Anton Korteweg: ‘Ik ben me toch in de eerste plaats altijd als dichter blijven beschouwen’

In 1977 vroeg literair tijdschrift De Revisor verschillende Nederlandse schrijvers een zelfportret te tekenen. Een van de auteurs die een bijdrage inzond was Anton Korteweg. Thomas Heerma van Voss bekeek zijn zelfportret in het archief van het Literatuurmuseum, en sprak de dichter over zijn loopbaan. Lees hier alle interviews.

▸ **Ruwe gegevens**
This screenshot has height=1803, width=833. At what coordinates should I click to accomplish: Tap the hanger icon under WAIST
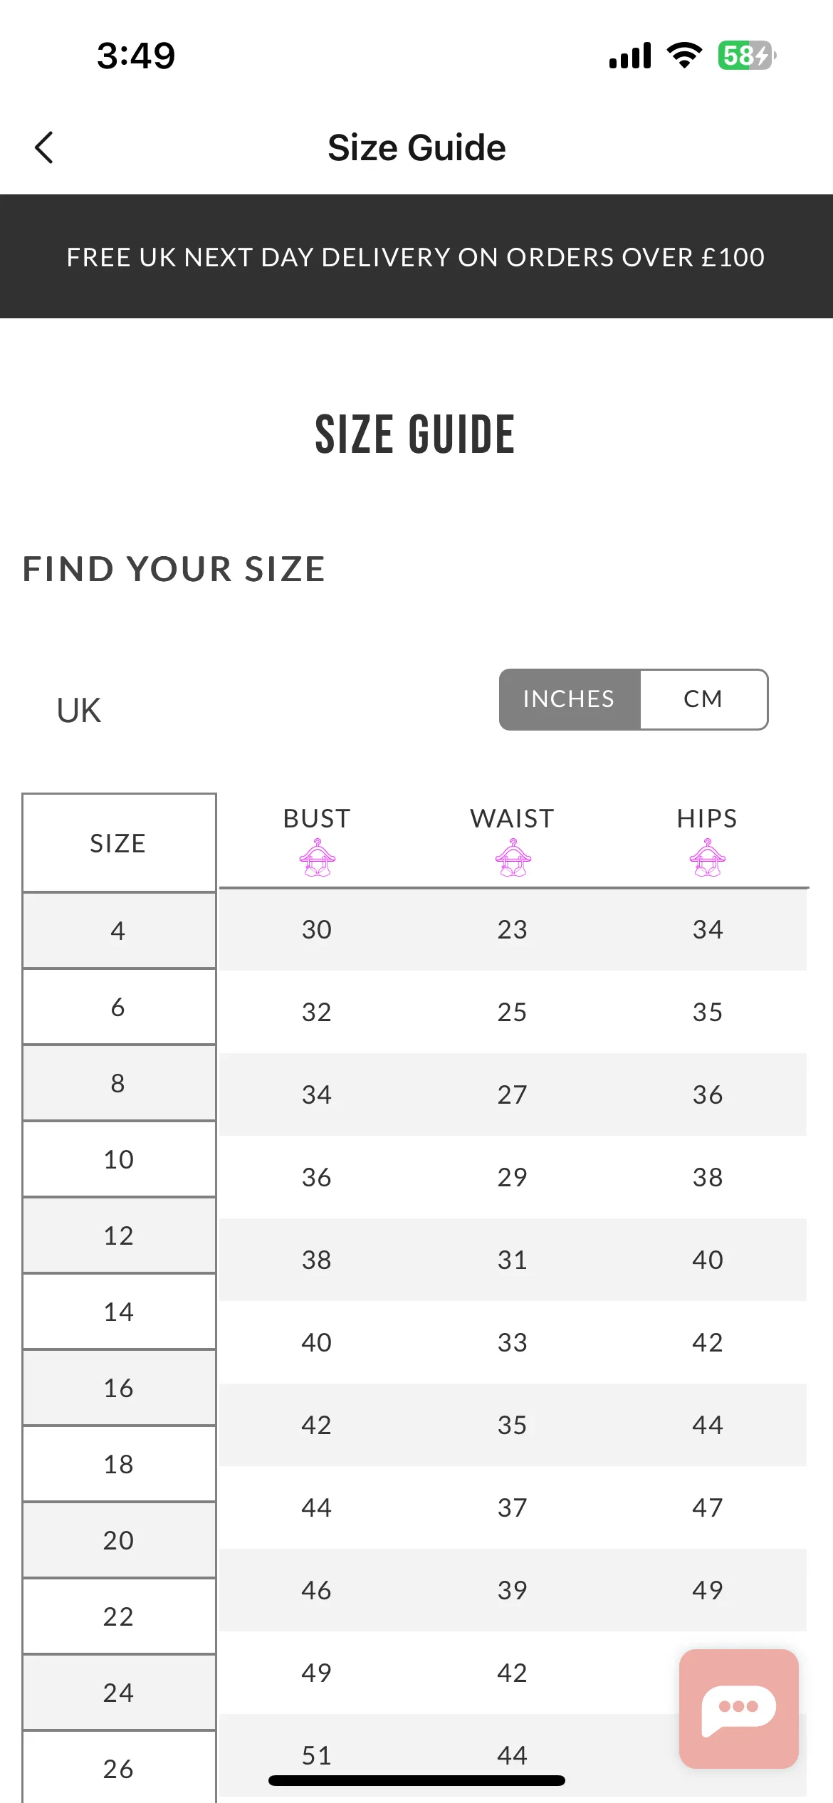click(512, 857)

▸ **Op te lossen**
#1 Citeer uit het fragment over Anton Korteweg woordelijk de passage van "Anton Korteweg: ‘Ik" tot en met "hier alle interviews.".
#2 In welk jaar vroeg De Revisor volgens het fragment Nederlandse schrijvers om een zelfportret te tekenen?

▸ **Uitwerkingen**
#1
Anton Korteweg: ‘Ik ben me toch in de eerste plaats altijd als dichter blijven beschouwen’

In 1977 vroeg literair tijdschrift De Revisor verschillende Nederlandse schrijvers een zelfportret te tekenen. Een van de auteurs die een bijdrage inzond was Anton Korteweg. Thomas Heerma van Voss bekeek zijn zelfportret in het archief van het Literatuurmuseum, en sprak de dichter over zijn loopbaan. Lees hier alle interviews.

#2 In 1977.